Zied Dabbar, président du Syndicat national des journalistes tunisiens (SNJT), accompagné de Jihene Ellouati, membre du bureau exécutif, a été reçu par le secrétaire général de l’UGTT Slaheddine Selmi et son adjoint, Slim Bouzidi. Au cœur des échanges : une solidarité sans équivoque avec les journalistes arrêtés ou poursuivis pour avoir simplement exercé leur métier.
Cette rencontre ne se limite pas à un geste symbolique. Elle sonne comme un appel à mobiliser toutes les forces civiles pour faire face à la crise multidimensionnelle que traverse le pays : libertés publiques rognées, tensions économiques et sociales exacerbées. Les deux syndicats insistent sur la nécessité d’un travail commun renforcé, où la défense des droits civiques va de pair avec la lutte pour la justice sociale.

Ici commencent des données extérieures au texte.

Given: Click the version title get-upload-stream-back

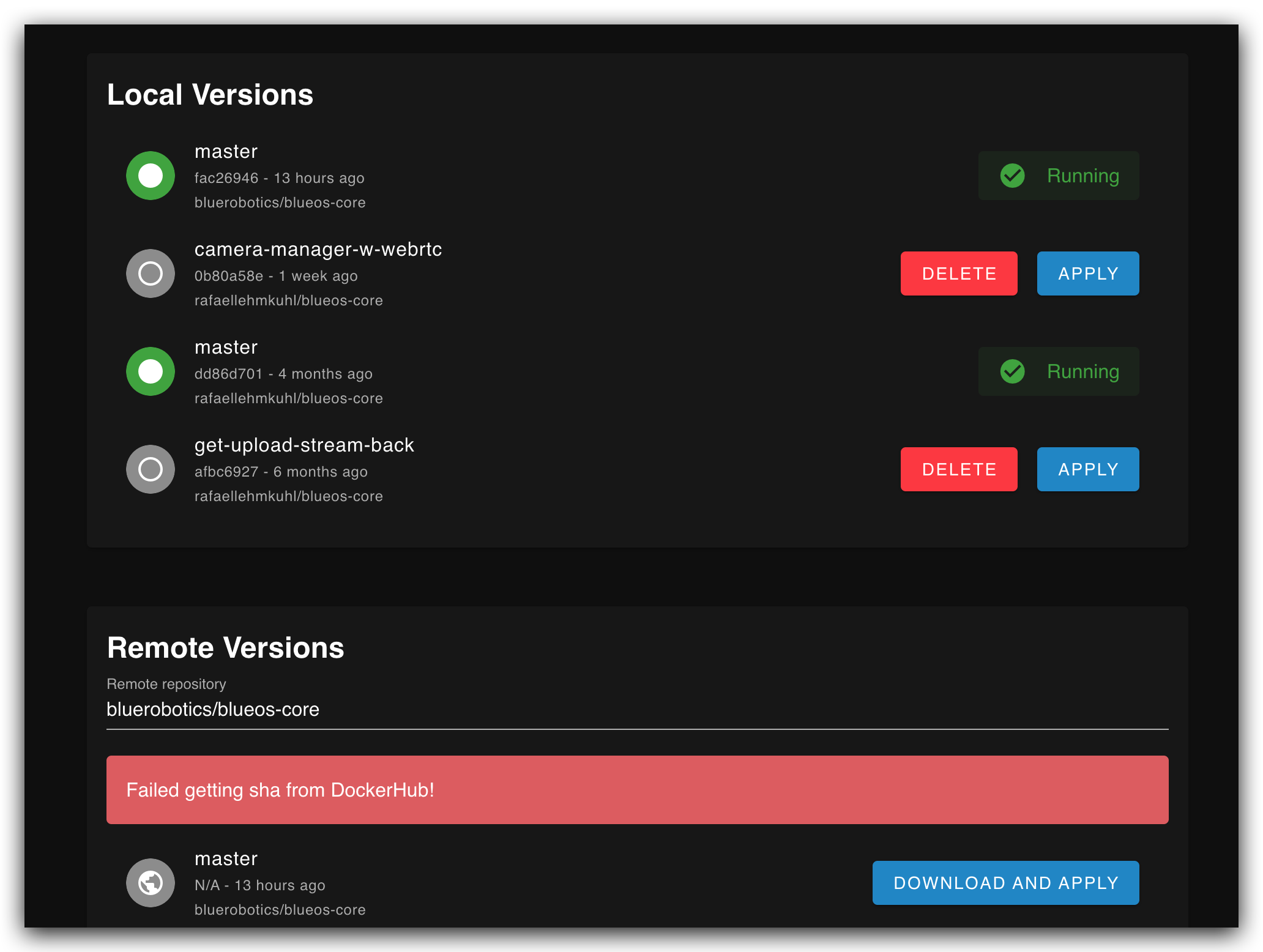Looking at the screenshot, I should pos(304,445).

Un message clair : les libertés ne se négocient pas
En ces temps de restrictions accrues, le SNJT et l’UGTT réaffirment une conviction partagée : protéger les journalistes, c’est protéger la démocratie. Leur alliance stratégique vise à construire un front plus large, plus coordonné et plus proactif pour défendre les droits fondamentaux.